__What you are asked to do__
In the entries below, find the line with "Given: Open the 修改登录密码 row" and print exactly every line from there up to and including the line with "Task: Click the mm/dd/yyyy", with no other lines.

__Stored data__
-- Opening Marker --

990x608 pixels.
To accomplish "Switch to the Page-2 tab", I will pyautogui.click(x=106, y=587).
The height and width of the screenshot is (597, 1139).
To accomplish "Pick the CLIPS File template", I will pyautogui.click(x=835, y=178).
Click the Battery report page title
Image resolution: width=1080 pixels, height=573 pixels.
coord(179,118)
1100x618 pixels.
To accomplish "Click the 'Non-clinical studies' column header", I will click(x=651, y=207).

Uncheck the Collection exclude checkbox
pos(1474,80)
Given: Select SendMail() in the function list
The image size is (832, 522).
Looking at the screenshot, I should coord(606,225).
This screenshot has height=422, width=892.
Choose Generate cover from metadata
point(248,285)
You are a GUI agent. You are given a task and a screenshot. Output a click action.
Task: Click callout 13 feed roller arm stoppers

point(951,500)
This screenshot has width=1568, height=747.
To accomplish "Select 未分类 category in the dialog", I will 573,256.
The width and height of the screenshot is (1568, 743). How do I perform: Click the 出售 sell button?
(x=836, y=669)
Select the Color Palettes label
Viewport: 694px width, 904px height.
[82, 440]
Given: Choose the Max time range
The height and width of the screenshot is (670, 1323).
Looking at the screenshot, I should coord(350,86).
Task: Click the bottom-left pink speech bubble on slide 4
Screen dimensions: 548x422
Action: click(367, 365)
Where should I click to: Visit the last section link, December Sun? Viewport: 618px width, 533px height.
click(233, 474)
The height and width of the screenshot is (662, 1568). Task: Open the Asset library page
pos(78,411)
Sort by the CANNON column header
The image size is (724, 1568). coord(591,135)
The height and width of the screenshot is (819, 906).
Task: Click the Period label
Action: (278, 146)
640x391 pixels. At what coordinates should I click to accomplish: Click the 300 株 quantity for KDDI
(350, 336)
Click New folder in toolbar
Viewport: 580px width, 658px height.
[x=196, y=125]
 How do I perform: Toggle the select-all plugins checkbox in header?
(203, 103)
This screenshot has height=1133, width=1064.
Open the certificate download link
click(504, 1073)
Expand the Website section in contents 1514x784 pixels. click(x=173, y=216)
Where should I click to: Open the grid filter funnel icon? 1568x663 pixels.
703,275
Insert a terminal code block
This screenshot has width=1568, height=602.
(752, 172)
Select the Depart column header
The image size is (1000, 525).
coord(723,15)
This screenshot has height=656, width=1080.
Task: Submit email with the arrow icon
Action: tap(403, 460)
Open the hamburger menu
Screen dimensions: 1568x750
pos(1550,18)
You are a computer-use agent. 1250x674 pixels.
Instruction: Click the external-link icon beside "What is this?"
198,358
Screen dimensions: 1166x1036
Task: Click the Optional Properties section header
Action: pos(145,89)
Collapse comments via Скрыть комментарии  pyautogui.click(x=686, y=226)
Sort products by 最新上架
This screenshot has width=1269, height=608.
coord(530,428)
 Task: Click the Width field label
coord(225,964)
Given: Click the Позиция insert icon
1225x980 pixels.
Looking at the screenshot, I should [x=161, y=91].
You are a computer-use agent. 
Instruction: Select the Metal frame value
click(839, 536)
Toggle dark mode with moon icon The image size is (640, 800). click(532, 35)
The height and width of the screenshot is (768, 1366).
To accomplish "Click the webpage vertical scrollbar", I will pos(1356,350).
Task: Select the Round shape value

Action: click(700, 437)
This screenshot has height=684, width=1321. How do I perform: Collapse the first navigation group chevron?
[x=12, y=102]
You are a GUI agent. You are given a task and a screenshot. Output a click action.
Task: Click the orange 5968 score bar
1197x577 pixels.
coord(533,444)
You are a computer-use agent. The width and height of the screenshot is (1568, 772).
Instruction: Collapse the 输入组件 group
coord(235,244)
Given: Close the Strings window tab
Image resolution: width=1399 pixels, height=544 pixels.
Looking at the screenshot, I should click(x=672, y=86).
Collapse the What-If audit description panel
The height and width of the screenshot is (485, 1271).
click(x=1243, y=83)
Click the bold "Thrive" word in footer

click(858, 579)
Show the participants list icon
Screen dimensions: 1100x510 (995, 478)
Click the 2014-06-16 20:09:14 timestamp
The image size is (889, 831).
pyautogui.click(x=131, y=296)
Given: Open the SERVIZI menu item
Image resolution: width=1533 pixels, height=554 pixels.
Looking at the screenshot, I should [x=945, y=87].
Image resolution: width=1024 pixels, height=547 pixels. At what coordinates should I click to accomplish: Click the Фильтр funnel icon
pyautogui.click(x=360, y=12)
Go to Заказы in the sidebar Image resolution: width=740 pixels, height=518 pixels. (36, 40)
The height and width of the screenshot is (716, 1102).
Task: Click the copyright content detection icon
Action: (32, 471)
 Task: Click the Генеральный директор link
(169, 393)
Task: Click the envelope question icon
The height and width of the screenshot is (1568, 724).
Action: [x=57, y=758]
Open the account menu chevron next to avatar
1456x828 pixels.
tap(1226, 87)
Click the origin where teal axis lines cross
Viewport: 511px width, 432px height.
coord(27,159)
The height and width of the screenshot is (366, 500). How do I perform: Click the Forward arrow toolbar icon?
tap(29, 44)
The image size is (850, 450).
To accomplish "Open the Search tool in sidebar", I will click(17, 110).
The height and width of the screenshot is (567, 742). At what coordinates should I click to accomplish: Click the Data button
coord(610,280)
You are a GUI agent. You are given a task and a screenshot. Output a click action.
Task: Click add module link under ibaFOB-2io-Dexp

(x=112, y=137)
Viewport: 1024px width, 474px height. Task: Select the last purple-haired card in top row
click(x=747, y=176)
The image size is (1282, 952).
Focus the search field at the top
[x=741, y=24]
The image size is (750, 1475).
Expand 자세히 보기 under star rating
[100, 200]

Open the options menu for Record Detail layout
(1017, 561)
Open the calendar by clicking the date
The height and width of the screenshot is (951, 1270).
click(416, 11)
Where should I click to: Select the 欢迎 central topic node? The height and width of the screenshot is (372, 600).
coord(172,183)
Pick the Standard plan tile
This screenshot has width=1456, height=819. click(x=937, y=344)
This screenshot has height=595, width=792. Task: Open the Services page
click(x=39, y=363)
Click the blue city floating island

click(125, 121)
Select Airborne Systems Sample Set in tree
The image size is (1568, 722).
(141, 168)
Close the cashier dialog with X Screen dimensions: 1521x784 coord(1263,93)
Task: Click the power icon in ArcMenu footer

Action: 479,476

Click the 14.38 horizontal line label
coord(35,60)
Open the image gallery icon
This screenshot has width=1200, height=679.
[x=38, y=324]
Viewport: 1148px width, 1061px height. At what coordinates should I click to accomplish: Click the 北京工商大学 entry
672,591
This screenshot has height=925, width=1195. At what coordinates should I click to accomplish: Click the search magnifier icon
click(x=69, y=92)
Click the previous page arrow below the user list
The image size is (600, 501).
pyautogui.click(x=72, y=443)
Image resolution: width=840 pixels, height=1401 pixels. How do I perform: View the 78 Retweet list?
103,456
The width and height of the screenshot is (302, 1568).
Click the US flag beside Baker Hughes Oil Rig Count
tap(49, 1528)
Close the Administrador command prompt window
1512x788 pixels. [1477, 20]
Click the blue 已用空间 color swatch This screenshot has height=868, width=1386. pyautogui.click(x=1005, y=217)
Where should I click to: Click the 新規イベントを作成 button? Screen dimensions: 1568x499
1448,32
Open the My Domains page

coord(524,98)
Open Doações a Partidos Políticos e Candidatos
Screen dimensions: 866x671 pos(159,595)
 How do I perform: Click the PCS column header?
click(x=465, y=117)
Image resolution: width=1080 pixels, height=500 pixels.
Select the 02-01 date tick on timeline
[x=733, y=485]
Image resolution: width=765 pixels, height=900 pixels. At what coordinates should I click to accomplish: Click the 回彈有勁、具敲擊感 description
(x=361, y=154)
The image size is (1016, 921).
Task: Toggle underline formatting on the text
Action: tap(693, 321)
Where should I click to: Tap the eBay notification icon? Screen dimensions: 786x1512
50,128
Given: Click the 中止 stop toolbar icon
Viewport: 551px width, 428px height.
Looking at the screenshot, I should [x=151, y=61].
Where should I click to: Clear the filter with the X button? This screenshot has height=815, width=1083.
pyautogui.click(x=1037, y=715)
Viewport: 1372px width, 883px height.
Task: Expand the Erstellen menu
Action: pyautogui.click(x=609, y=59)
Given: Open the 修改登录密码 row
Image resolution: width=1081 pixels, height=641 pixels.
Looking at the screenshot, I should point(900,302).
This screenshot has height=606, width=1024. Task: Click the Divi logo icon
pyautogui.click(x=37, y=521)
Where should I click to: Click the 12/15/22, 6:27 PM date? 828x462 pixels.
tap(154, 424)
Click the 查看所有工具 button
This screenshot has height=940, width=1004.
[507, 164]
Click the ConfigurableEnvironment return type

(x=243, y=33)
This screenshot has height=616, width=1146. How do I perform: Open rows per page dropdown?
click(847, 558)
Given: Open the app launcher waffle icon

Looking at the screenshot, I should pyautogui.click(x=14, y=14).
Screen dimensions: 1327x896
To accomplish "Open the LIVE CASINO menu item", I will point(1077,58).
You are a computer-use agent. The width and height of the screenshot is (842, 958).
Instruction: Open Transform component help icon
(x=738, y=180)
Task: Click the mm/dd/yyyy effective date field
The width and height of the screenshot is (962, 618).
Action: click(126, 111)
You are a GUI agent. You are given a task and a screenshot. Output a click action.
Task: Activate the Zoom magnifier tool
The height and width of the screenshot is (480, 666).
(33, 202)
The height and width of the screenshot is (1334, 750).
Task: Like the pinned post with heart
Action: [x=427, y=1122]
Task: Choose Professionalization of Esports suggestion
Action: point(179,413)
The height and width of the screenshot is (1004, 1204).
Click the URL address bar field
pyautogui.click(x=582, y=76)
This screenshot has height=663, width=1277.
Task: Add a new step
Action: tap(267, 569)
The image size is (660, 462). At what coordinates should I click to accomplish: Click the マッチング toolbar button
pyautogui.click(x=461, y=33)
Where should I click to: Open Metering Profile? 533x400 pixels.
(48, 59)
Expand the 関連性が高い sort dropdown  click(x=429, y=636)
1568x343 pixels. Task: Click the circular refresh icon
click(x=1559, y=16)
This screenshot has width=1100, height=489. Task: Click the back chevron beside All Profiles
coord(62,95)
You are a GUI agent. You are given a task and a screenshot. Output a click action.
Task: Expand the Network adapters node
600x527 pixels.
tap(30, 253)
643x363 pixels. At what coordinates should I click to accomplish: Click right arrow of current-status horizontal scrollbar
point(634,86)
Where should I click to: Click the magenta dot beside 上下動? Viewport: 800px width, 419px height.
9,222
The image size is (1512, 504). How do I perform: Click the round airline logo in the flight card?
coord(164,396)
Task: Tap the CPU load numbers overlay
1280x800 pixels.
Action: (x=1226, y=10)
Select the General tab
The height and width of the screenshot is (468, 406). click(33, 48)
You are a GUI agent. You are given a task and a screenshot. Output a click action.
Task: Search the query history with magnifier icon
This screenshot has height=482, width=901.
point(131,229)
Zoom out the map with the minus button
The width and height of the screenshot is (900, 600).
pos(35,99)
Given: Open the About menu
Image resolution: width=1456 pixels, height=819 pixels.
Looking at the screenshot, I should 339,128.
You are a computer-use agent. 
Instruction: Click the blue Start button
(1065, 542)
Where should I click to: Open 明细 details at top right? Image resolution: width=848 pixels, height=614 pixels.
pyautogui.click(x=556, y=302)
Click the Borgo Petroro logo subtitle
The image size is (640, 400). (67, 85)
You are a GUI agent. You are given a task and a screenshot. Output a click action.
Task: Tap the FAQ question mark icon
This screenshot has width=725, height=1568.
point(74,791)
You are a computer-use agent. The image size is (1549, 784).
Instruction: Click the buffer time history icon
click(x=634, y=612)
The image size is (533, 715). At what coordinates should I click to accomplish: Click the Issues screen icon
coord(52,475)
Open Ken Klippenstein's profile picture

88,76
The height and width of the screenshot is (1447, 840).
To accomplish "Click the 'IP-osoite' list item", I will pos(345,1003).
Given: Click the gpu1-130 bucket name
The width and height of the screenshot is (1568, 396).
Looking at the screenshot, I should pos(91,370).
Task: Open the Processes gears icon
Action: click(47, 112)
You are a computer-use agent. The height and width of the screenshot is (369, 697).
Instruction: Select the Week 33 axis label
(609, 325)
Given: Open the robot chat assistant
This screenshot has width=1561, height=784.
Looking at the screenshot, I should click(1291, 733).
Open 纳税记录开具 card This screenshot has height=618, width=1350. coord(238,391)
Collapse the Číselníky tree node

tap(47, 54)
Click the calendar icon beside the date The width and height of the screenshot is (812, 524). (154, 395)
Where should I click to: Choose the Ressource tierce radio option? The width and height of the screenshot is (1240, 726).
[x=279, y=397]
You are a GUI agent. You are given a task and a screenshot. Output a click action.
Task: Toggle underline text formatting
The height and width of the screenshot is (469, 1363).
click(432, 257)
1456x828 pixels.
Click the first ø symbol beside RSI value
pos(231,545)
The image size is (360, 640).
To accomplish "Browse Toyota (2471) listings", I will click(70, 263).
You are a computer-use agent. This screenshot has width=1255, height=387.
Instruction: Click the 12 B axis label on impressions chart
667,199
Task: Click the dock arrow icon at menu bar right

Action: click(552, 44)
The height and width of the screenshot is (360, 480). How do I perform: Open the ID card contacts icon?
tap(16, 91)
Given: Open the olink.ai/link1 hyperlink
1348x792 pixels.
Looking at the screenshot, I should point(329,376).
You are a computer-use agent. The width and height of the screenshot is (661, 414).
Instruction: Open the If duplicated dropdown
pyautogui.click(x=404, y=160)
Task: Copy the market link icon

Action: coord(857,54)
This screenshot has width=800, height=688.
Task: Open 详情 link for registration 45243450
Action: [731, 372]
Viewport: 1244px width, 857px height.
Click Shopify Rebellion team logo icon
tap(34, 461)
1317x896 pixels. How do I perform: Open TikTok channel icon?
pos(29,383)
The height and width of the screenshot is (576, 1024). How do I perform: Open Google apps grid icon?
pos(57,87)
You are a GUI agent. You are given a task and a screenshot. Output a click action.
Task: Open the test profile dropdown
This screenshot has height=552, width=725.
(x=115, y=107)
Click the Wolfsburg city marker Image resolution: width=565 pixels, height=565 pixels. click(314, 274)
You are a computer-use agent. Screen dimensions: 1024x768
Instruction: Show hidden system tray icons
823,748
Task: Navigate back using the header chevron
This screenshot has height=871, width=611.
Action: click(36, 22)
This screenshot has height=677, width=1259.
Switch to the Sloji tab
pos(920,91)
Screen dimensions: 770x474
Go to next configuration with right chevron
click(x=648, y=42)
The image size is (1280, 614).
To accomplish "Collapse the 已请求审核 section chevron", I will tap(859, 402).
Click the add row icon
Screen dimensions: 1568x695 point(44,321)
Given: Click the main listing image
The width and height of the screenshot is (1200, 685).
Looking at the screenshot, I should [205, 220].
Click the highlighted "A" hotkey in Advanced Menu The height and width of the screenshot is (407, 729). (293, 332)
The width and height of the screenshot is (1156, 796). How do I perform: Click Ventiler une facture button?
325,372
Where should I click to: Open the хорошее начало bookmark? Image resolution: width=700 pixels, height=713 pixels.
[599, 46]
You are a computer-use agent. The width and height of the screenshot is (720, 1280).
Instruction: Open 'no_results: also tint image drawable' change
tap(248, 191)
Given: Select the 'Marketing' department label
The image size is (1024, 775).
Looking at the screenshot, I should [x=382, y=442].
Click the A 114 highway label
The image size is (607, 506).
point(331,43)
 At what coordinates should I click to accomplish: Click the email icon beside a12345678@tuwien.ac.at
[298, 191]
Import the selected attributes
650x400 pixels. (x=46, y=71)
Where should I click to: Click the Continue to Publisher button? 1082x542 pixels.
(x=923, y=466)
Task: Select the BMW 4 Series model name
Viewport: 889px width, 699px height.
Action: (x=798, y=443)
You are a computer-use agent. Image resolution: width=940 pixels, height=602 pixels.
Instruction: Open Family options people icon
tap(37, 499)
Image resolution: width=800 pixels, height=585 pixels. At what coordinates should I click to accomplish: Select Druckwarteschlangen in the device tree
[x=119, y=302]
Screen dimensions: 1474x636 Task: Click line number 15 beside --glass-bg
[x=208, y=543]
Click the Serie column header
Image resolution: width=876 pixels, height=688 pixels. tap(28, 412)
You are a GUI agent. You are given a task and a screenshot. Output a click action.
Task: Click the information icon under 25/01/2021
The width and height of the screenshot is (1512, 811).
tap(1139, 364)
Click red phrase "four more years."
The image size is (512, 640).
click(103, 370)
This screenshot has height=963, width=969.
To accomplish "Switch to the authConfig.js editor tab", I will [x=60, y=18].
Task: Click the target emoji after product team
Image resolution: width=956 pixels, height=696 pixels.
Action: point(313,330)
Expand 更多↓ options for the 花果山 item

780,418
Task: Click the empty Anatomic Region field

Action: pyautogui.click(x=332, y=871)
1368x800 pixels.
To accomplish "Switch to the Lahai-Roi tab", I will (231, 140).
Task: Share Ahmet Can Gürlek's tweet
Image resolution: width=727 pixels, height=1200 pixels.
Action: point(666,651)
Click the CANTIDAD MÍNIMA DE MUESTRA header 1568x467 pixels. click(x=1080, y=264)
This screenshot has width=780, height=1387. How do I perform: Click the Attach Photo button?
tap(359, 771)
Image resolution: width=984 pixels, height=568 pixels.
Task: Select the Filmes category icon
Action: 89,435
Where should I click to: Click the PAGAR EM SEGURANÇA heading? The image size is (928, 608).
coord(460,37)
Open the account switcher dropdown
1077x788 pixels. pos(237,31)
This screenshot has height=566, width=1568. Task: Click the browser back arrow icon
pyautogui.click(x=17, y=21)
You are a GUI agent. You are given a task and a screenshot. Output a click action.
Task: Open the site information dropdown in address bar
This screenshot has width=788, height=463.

-- Closing Marker --

__Solution__
Given: Open the 修改登录密码 row
Image resolution: width=1081 pixels, height=641 pixels.
Looking at the screenshot, I should point(900,302).
This screenshot has height=606, width=1024. Task: Click the Divi logo icon
pyautogui.click(x=37, y=521)
Where should I click to: Click the 12/15/22, 6:27 PM date? 828x462 pixels.
tap(154, 424)
Click the 查看所有工具 button
This screenshot has height=940, width=1004.
[507, 164]
Click the ConfigurableEnvironment return type

(x=243, y=33)
This screenshot has height=616, width=1146. How do I perform: Open rows per page dropdown?
click(847, 558)
Given: Open the app launcher waffle icon

Looking at the screenshot, I should pyautogui.click(x=14, y=14).
Screen dimensions: 1327x896
To accomplish "Open the LIVE CASINO menu item", I will point(1077,58).
You are a computer-use agent. The width and height of the screenshot is (842, 958).
Instruction: Open Transform component help icon
(x=738, y=180)
Task: Click the mm/dd/yyyy effective date field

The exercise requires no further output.